Lorsque les conditions qui présidèrent à la naissance du régime keyneso-fordien issu de la crise de 1929 se furent suffisamment éloignées, au carrefour des eighties, les riches Américains décidèrent d’entamer une guerre de tranchée contre les prélèvements de l’Etat sur les biens et les sociétés. Le reagano-thatcherisme s’illustra par la défiscalisation des riches et la dérégulation économique, dans un processus assez unique que certains ont appelé a roll-back agenda (un rembobinage de l’histoire). La « malédiction rooseveltienne » devenait une parenthèse historique et le cauchemar du taux marginal de l’impôt sur le revenu – culminant à 90 % – imposé par le président du New Deal un mauvais souvenir. Pourtant, ce que Paul Krugman, dans L’Amérique que nous voulons, nomme « la Grande Modération » a certainement évité aux États-Unis des années 1930 de connaître la montée du fascisme, à la différence de l’Europe.
En France, le processus de défiscalisation fut un peu plus long à s’imposer, mais c’est bien lui qui grève nos comptes, bien plus que « les effets de la crise ». La Cour des Comptes ne dit pas autre chose lorsque sous le prude vocable de « dépenses fiscales », elle pointe du doigt le coût exorbitant de la défiscalisation de nos belles fortunes. Ces cadeaux aux nantis représentent 70 milliards par an, auxquels s’ajoutent les « dépenses fiscales occultées » (antérieures à 2006) par les parlementaires lors des Projets de loi de finance 2009 et 2010…, soit 145 milliards au total : on est à plus de 10 points de PIB ! Pour être tout à fait honnête, précisons que le taux d’imposition global est resté à peu près le même, car de nombreux secteurs de l’État et de la société résistent. Du coup, la colonne « dépenses » des comptes publics peine à maigrir aussi vite que les libéraux le voudraient.
Or, si la valeur relative globale des prélèvements obligatoires n’a pas baissé, sa structure, en particulier sa répartition entre les groupes sociaux, s’est considérablement modifiée. Contrairement à ce que racontent Sarkozy ou Hollande, nous avons donc le choix entre plusieurs politiques économiques et budgétaires. Soit nous réduisons les déficits en annulant les « dépenses fiscales » déraisonnables, soit nous sacrifions des pans entiers de l’État et de la protection sociale dans un scénario-catastrophe à la grecque. In fine, ces choix relèvent du niveau d’indépendance et de courage des politiques à l’égard du « mur de l’argent ».
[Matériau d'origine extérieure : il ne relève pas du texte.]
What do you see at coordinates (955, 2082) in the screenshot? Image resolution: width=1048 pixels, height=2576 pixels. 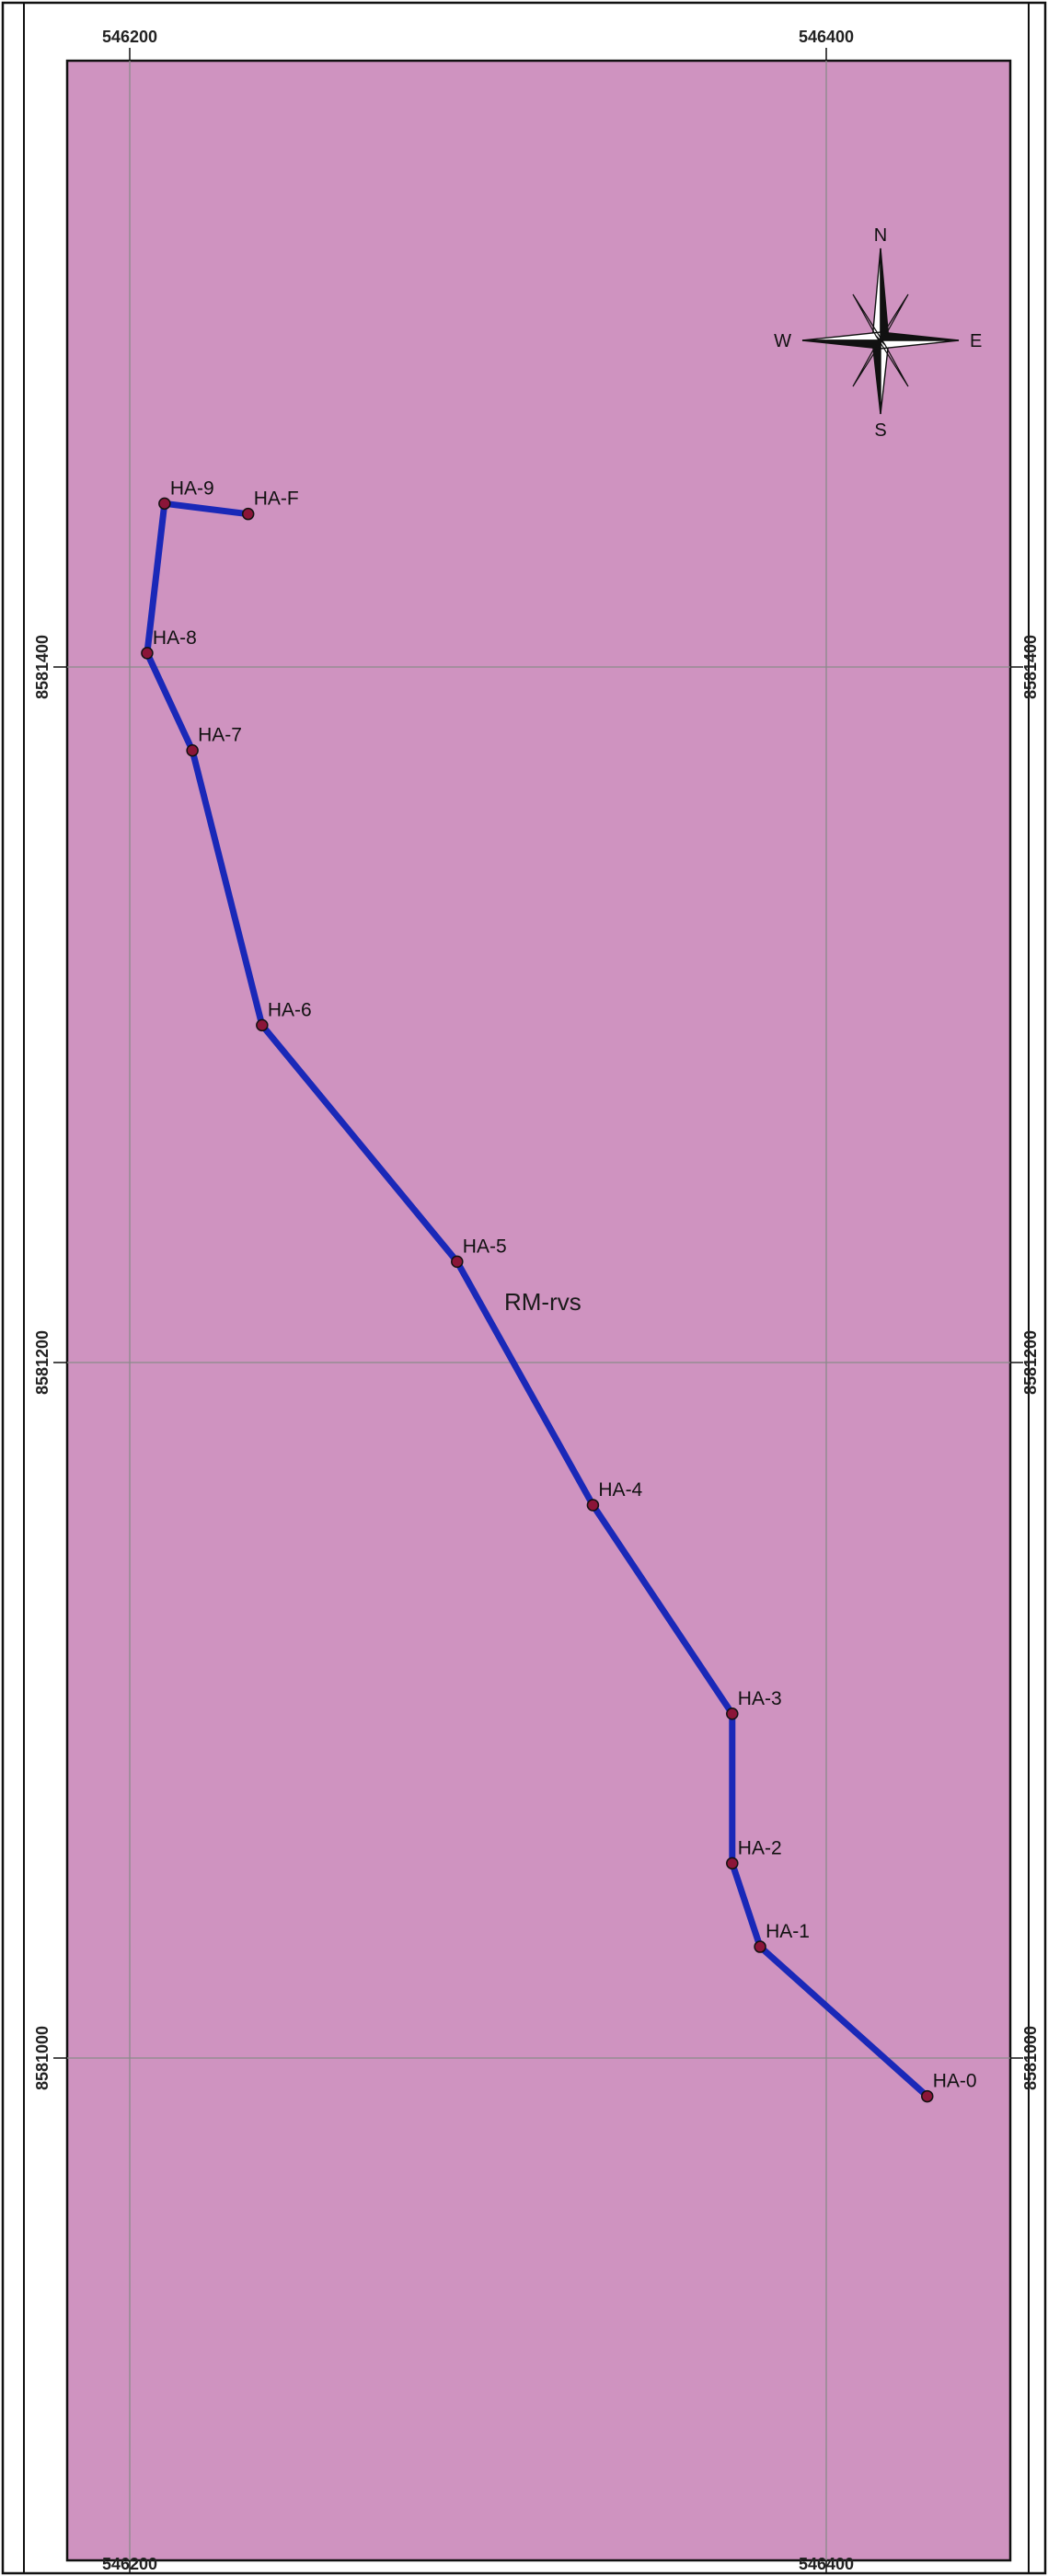 I see `vertex-label: HA-0` at bounding box center [955, 2082].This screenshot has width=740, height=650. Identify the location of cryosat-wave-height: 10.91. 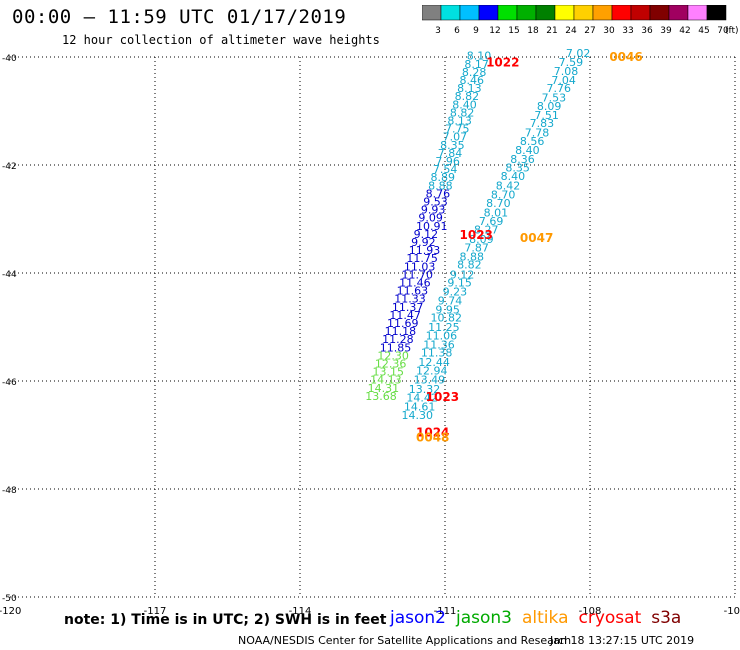
(432, 226).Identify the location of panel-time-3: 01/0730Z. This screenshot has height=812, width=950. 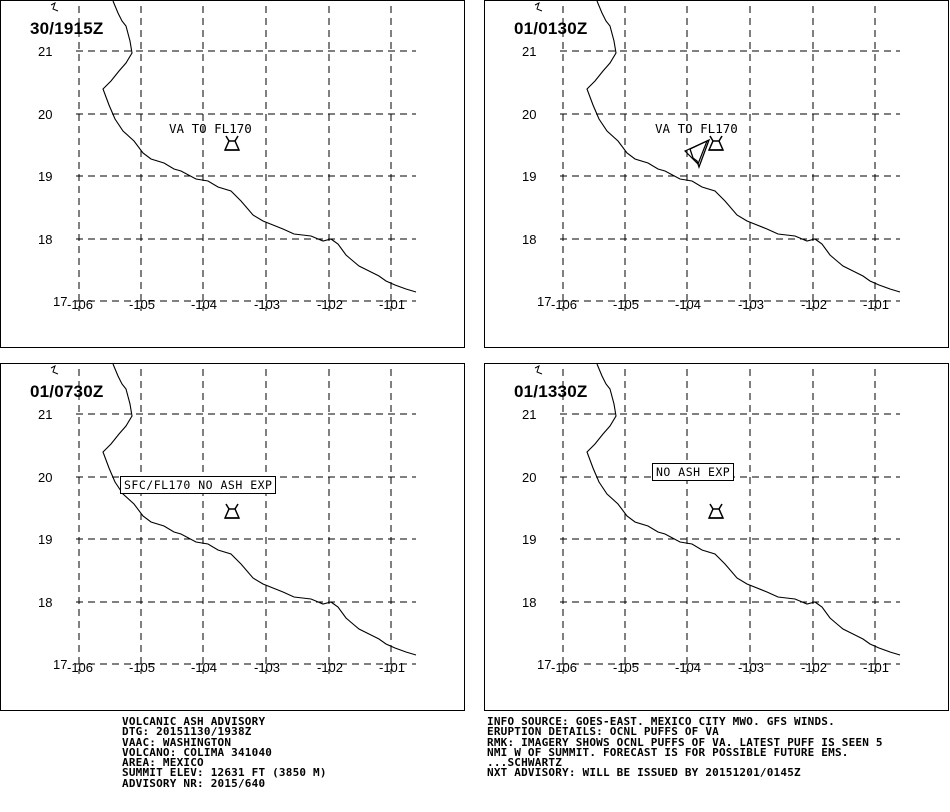
(67, 392).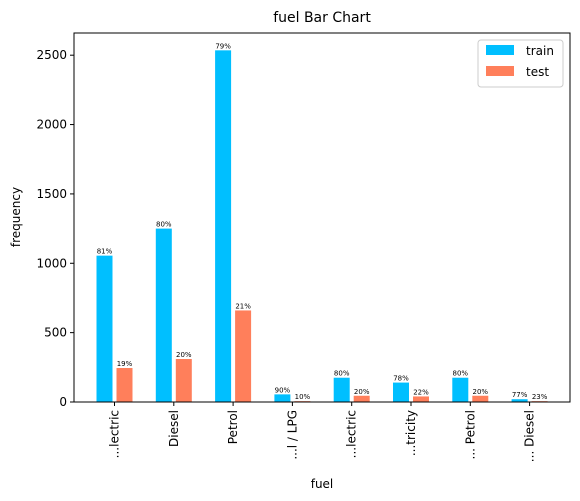 The image size is (580, 501). I want to click on legend-label-train: train, so click(540, 51).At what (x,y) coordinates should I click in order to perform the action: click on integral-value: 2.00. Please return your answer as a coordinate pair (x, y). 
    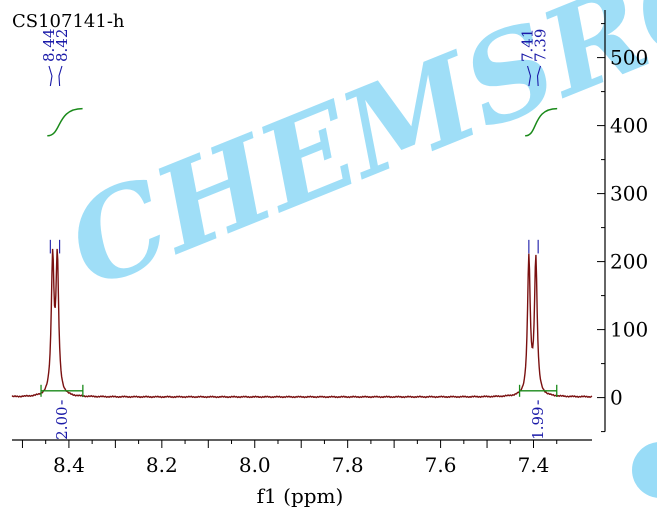
    Looking at the image, I should click on (62, 422).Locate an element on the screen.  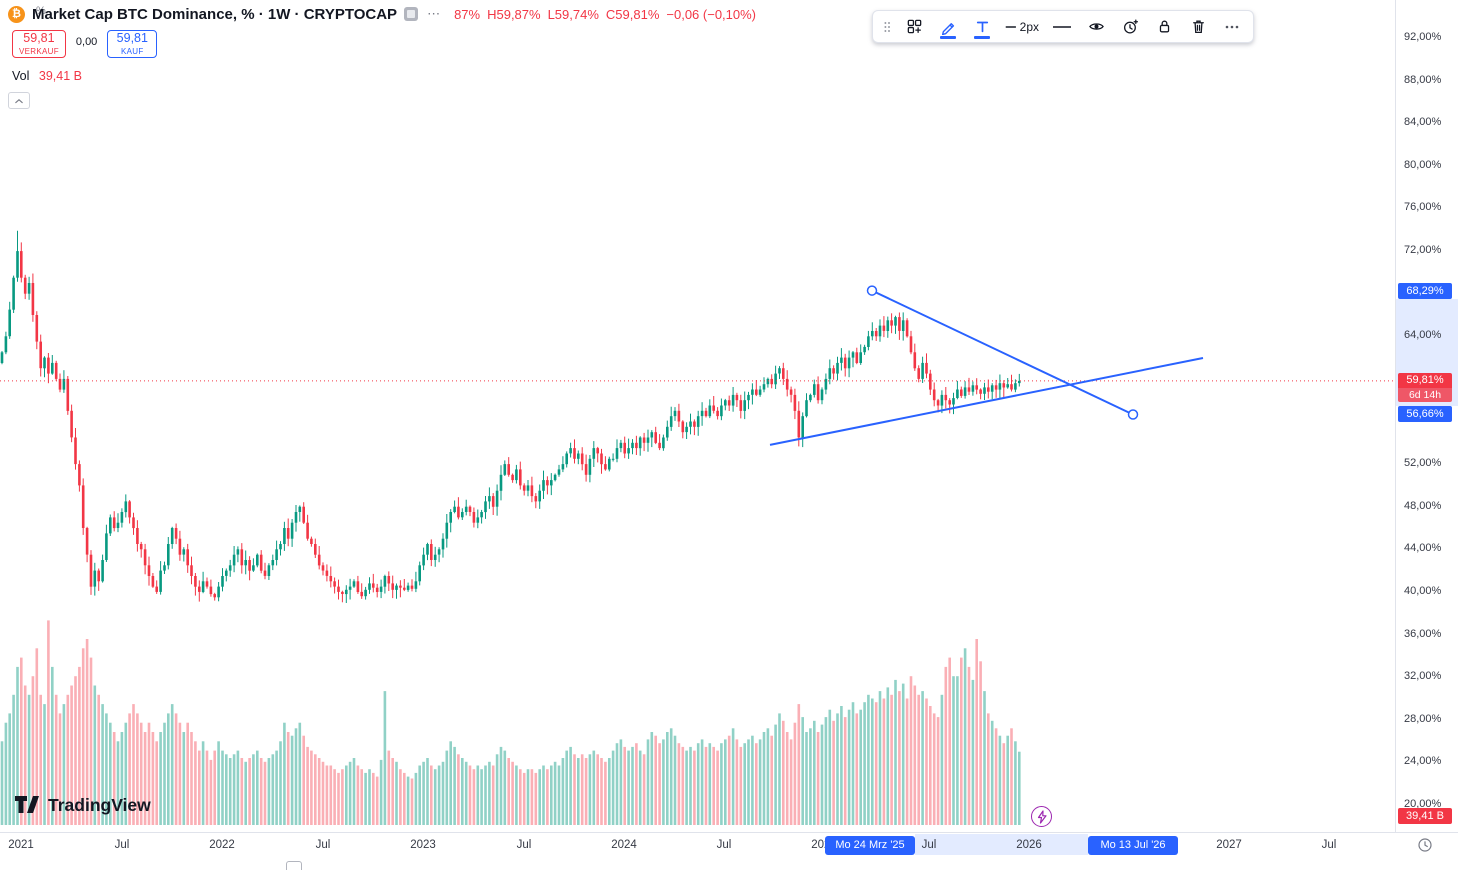
descending-trendline-handle-end is located at coordinates (1133, 414).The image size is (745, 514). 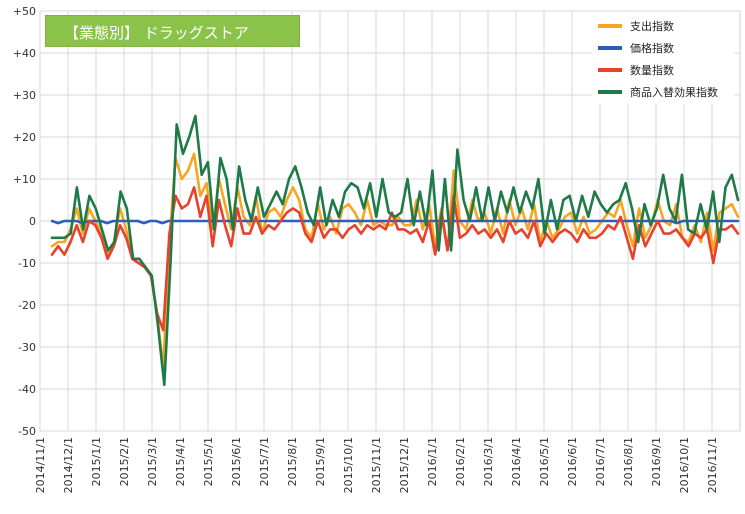 What do you see at coordinates (96, 462) in the screenshot?
I see `x-tick-label: 2015/1/1` at bounding box center [96, 462].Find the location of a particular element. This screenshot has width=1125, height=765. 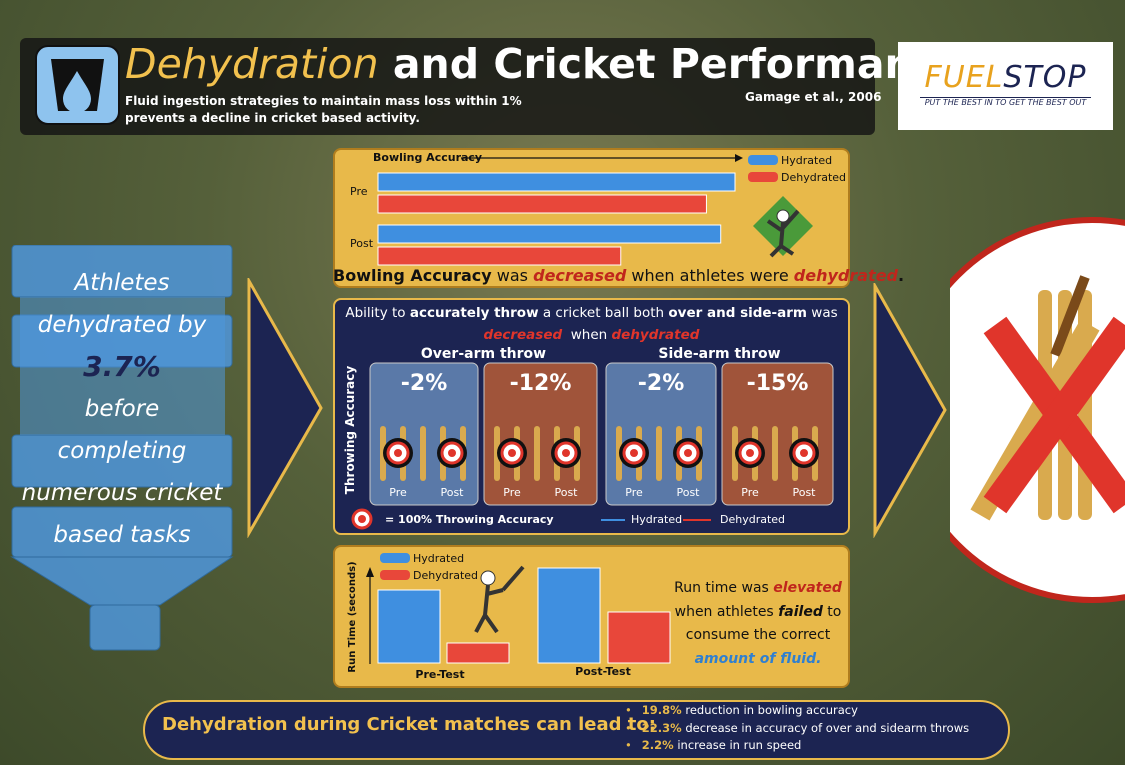

point-text: reduction in bowling accuracy is located at coordinates (770, 710).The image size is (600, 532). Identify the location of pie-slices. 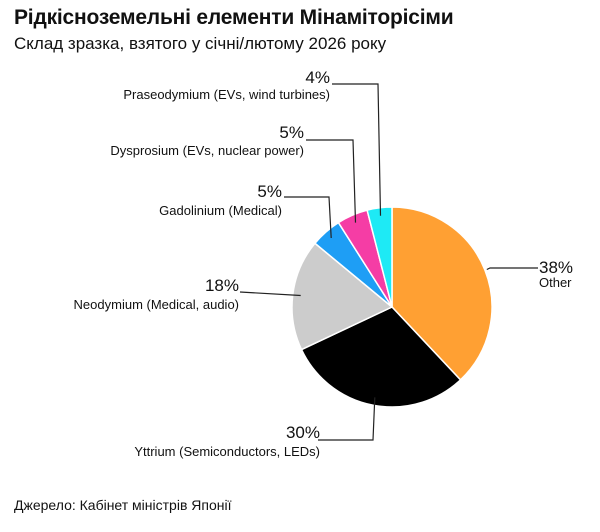
(392, 307).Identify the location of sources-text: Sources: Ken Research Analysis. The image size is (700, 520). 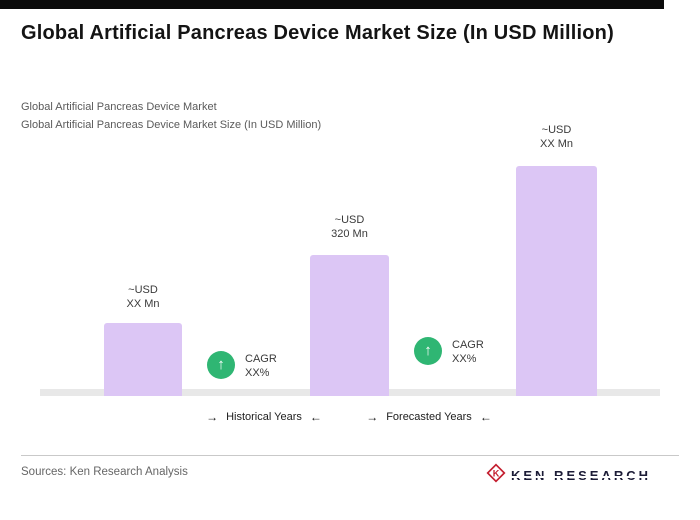
(104, 472).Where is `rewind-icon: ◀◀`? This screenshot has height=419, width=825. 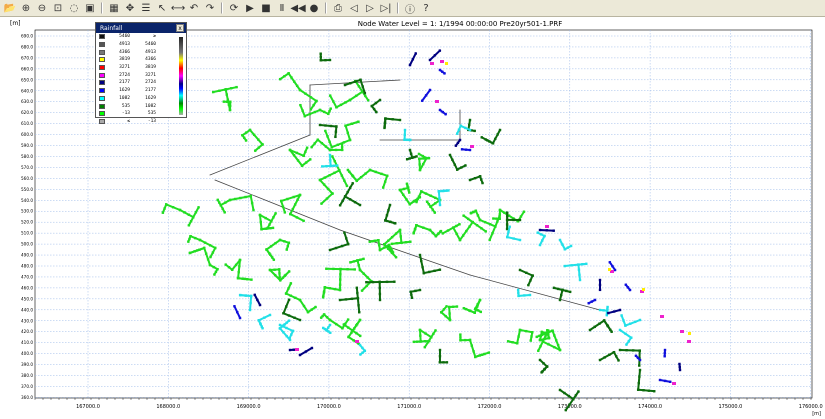
rewind-icon: ◀◀ is located at coordinates (298, 8).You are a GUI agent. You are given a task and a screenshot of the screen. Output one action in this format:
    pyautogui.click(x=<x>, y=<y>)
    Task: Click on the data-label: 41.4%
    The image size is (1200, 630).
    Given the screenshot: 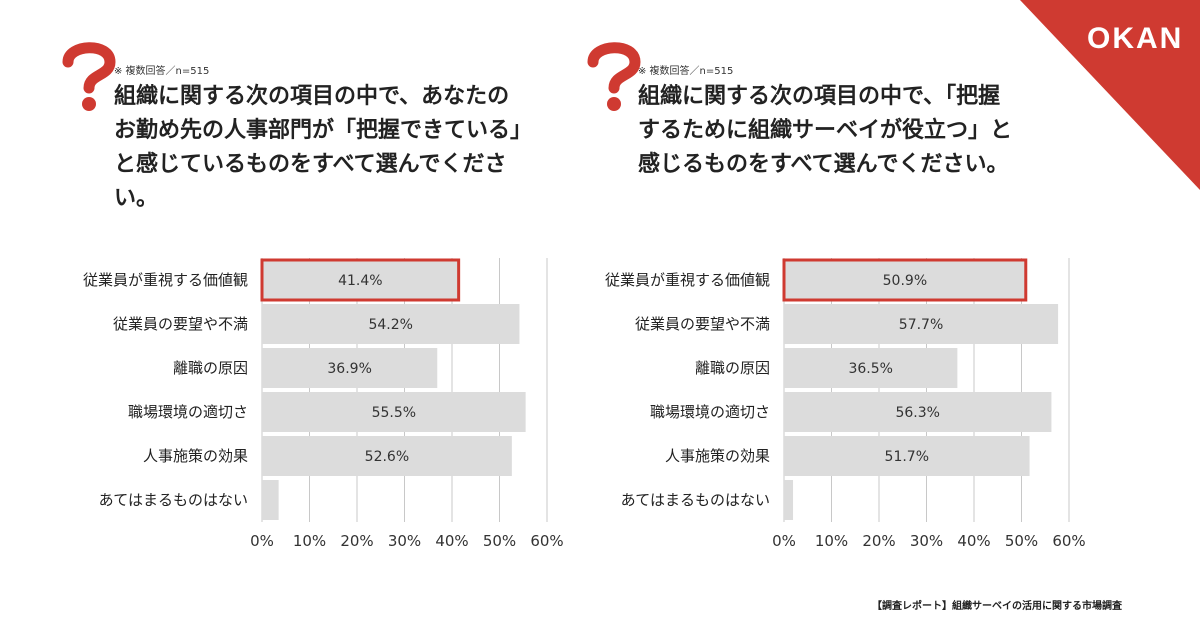 What is the action you would take?
    pyautogui.click(x=360, y=281)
Aujourd’hui, alors que l’Union Européenne fut créée pour protéger notre continent contre sa fâcheuse tendance à se mettre à feu et à sang, les gouvernements européens ne font rien pour ramener nos sociétés à plus de concorde et d’égalité. Ils regardent Rome brûler. Est-ce cela, la décadence ? On peut en tout cas se demander si ce siècle, comme le précédent, n’est pas en train de prendre la tangente des guerres et des révolutions.